Strategic planning: Harvard director talks about STU’s future in social entrepreneurship

    Sam Magee spoke at Kinsella Auditorium on Feb. 5. He is the director of creativity and entrepreneurship at Harvard College.

    Sam Magee spoke at Kinsella Auditorium on Feb. 5 as part of STU’s strategic planning speaker series. As director of creativity and entrepreneurship at Harvard, Magee shared with faculty, staff and students that the liberal arts have their own place in innovation. 

    Magee and his program bring the liberal arts and entrepreneurship together. 

    “We make the liberal arts more actionable. We empower students to solve global challenges. We promote the cross pollination of creativity among students, faculty, industry experts and practitioners,” said Magee. 

    The Lemann Program on Creativity and Entrepreneurship (LPCE) is Magee’s program. Starting at the Massachusetts Institute of Technology, Magee took his experience of developing student ideas outside of the classroom to Harvard. Eventually taking over the program that started in 2020. 

    The program is described as a “creative response to students” and is designed to exist alongside course work. 

    Initially created by Robert Lue, the program is targeted to liberal arts and science students with ideas about social change. The goal is to develop the ideas into real world applications.

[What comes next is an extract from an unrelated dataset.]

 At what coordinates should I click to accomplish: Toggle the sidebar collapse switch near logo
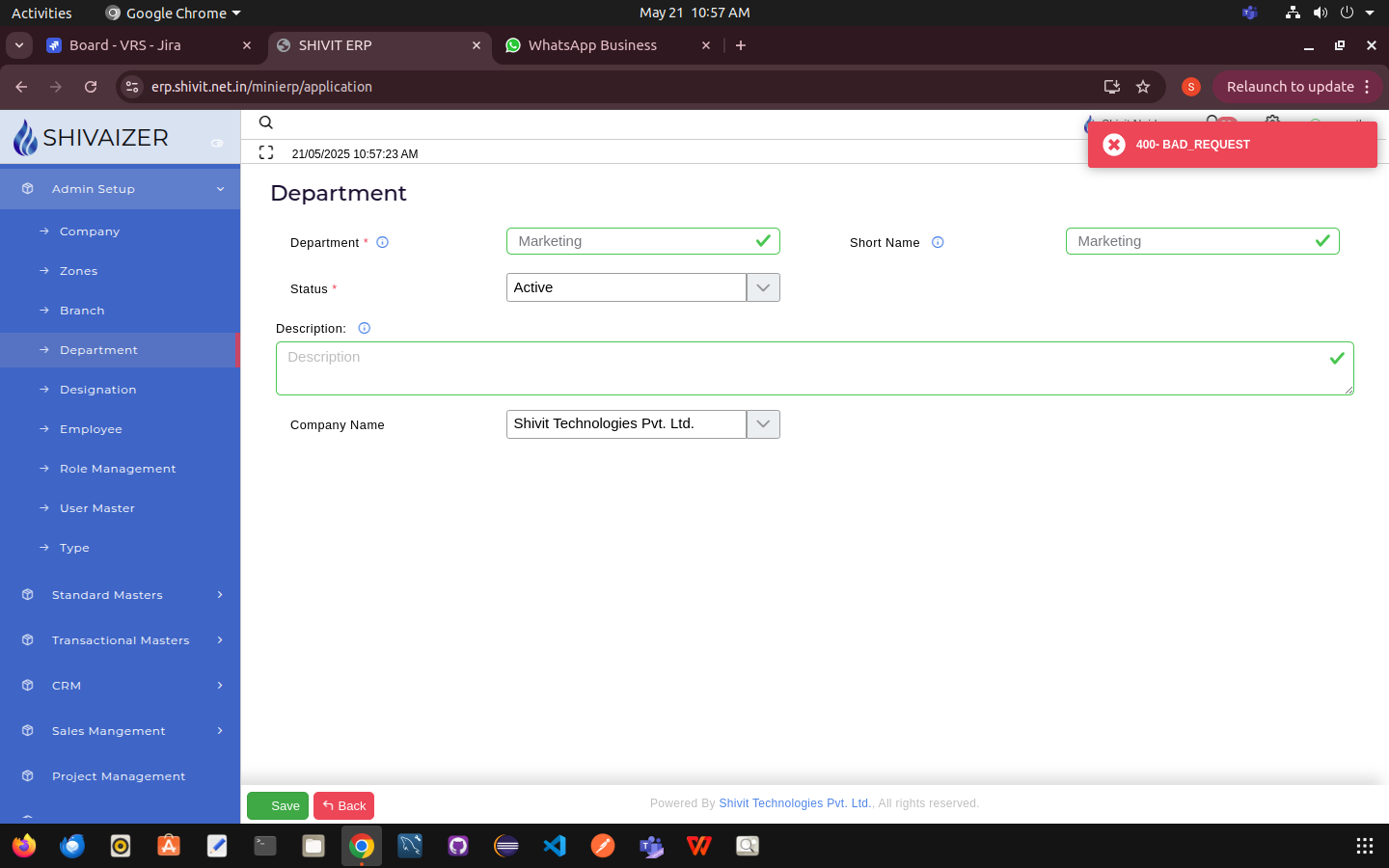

    “Rob wanted to break down the barriers between the academy and the real world and he wanted to use the liberal arts to do so,” said Magee. 

    At Harvard, Magee said, students use the United Nations 17 sustainable development goals as a “check and balance for social impact.”

    “Students work in small teams to develop actionable solutions to pressing issues using the starting framework of the UN sustainable development goals,” he said. 

    The program is now up to 300 to 400 students creating 60 to 70 ventures. 

    As STU continues its strategic planning process LPCE and social entrepreneurship may have a place on campus. 

    Related: STU president Farooqi kicks-off first strategic planning process in 11 years

    Magee said this program can work at STU, but student drive and building a culture will be key. 

    “There’s a secret sauce to building a thriving innovation space, a secret sauce beyond the obvious need for talent and intelligence … It’s something so obvious, it’s almost quaint, it’s the community.”

    Versions of the Harvard program have been implemented in other places such as Africa and Brazil. Magee said, “there is no money involved” and that community is the fuel in those cases.

    “President Farooqi, staff, faculty, students, let’s get together. I will do this. I’ll explain what we do … let’s create a sketch of what your [program] would look like,” said Magee.